Beautiful, that evoked my week of hiking and solitude recently in that very area. Periodic time for self and silence has always been a must for me, space to allow the "silt to settle" and enjoy the peace that follows :)

Thanks for sharing,
Graeme

Open, Thank you for this share. It's a very timely and inspiring piece for me since I recently decided to take a break from the continual mental stimulation and chatter of social media interaction that was taking up too much of my time. I was feeling the overwhelm of too much manic outflow without the balance of soft and soothing inflow. At first I experienced some jittery withdrawal tics and twitches, but I've gradually settled into the welcome, peaceful rejuvenation of silence, solitude, and Presence.

"Solitude is the place of purification." Martin Buber

Thanks for sharing the video - weirdly enough.....I did the think of a number thing...my animal was an elephant - how do they do that???!!!

Enjoy the space Open...open space.....

Great article. It's so so important. I witness in myself and others the affects of not taking this time - increasing identification with the busy matrix lifestyle, increasing inner chatter, and increasing interference from opposing consciousness.

*Data lines*:
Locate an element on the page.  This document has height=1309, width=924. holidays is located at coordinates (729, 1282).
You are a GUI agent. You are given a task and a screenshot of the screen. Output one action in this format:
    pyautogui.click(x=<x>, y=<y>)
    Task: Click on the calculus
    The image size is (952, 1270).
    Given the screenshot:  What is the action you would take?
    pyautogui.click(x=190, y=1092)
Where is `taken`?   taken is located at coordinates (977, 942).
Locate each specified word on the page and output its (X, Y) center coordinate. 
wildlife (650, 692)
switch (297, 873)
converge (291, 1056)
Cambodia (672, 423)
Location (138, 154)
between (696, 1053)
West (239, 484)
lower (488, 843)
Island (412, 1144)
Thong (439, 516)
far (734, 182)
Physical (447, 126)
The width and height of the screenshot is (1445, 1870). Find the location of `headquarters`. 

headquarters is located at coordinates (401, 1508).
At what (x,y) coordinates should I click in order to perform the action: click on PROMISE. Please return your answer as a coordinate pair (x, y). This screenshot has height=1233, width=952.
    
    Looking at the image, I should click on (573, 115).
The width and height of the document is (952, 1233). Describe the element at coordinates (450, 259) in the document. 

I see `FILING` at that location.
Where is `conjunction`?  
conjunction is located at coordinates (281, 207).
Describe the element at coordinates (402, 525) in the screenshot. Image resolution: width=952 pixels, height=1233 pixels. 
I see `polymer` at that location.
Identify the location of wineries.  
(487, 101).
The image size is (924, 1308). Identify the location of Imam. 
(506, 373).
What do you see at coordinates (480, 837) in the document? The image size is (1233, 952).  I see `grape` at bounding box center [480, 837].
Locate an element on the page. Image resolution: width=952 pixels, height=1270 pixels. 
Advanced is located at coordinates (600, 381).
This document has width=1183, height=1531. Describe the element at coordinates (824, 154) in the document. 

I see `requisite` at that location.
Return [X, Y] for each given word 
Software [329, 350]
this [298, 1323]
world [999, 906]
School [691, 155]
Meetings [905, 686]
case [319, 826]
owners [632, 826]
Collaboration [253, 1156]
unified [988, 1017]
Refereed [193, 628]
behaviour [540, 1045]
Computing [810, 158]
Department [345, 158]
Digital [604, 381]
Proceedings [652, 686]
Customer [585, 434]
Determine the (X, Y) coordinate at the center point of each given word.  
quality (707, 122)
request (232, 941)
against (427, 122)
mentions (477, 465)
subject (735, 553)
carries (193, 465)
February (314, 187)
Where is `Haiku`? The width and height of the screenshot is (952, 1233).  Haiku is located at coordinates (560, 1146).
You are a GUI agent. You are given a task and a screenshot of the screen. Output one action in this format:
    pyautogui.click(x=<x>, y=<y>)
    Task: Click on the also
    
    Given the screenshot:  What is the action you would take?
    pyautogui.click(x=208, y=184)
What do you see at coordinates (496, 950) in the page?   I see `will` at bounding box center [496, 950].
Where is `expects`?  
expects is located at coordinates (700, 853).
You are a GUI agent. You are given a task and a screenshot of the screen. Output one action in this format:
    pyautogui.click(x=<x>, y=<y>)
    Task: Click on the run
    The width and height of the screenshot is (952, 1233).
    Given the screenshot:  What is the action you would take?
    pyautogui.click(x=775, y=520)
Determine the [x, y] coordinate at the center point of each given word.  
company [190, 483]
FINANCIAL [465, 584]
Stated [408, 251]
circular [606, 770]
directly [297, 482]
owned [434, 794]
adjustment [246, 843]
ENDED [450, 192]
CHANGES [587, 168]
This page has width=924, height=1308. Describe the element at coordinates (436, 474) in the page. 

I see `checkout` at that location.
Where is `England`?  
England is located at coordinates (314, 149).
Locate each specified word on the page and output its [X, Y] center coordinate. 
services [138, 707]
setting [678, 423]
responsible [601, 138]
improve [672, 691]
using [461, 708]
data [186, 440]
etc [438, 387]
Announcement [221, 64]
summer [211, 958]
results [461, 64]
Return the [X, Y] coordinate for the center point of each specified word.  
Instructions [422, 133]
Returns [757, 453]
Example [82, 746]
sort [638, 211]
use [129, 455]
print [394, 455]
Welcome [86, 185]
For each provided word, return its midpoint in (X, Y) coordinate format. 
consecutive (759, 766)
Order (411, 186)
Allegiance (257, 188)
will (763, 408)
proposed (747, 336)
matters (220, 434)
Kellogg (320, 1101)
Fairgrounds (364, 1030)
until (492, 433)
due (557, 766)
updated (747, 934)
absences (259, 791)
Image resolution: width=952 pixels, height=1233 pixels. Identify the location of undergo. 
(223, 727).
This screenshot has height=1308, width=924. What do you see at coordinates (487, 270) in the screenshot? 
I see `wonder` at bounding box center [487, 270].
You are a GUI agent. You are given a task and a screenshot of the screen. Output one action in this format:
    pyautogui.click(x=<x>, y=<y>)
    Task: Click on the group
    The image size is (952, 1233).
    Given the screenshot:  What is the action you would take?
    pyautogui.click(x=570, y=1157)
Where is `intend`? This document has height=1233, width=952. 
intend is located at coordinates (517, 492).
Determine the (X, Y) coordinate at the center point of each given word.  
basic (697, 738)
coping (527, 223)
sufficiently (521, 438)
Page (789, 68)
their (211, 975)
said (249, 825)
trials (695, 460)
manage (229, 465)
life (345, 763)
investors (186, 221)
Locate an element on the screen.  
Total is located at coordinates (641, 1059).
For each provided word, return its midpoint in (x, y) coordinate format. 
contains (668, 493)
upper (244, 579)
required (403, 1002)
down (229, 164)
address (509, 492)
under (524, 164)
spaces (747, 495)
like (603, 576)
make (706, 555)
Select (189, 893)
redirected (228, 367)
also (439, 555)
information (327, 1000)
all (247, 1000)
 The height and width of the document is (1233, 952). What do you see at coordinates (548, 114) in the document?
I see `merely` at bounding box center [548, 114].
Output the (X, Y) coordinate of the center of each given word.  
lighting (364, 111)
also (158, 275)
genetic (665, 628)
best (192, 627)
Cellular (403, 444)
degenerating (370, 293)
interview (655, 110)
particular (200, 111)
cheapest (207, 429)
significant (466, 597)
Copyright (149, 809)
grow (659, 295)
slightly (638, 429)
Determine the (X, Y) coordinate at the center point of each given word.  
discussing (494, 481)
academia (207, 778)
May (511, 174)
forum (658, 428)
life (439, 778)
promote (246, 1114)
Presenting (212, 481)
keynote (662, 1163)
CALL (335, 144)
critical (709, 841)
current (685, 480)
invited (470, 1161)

*To do*:
1 > In the comments on solitude, the comment beginning "Great article" names the effects of not taking this time. List each one.
2 > Please write the next part of the comments on solitude, picking up after the last sentence shown.
The rows aren't needed here.

*Task responses*:
1 >
- increasing identification with the busy matrix lifestyle
- increasing inner chatter
- increasing interference from opposing consciousness

2 >
I might add that, yes, although it is hard when you have a family and a busy life, i have found that free alone time in nature is even more needed, so if anything those could be motivations rather than excuses.

Thanks for another great article!
Rich

So many Synchronistic messages I am beginning to be more aware of lately :)and this article strikes the centre point perfectly, Just last night I was chatting with a friend as she was seeking or needing advice or just needed a friend to chat with, I listened to her and one of her fears was 'Being Alone' I provided my understanding of the importance of this from what I have learned from 'Openhand' .....I will share this article with her , Thank-you Open you are touching so many many people. <3

As life expands into more busyness this is exactly the message that is needed.
Sometimes when it doesn't feel possible to actually 'leave the premises', I will find a quiet corner, put on my headphones and take a journey with an Openhand meditation. That can be enough to inspire me to get organized, get my hiking boots on and head out the door.... leaving all of the things 'to do' behind for just a little awhile.
It is only me that makes excuses to myself! How crazy is that ??
Thanks Open - may you be blessed and refreshed on your sojourn.
Much love, Jan

Thank you Open. Right on time and well recieved. I read recently, 'you should sit in meditation for twenty minutes every day - unless you're too busy and then you should sit for an hour' Blessings
Heather

Spending time in nature by myself is just amazing. I lose all track of time, cleaning my mind of, like you said Open, debris that does not need to be there. This aloud s me to remain in the moment and chariest this beautiful path we walk. While I write this there is a storm going on outside and this little bird is inside the lilac tree outside my window just pure beauty.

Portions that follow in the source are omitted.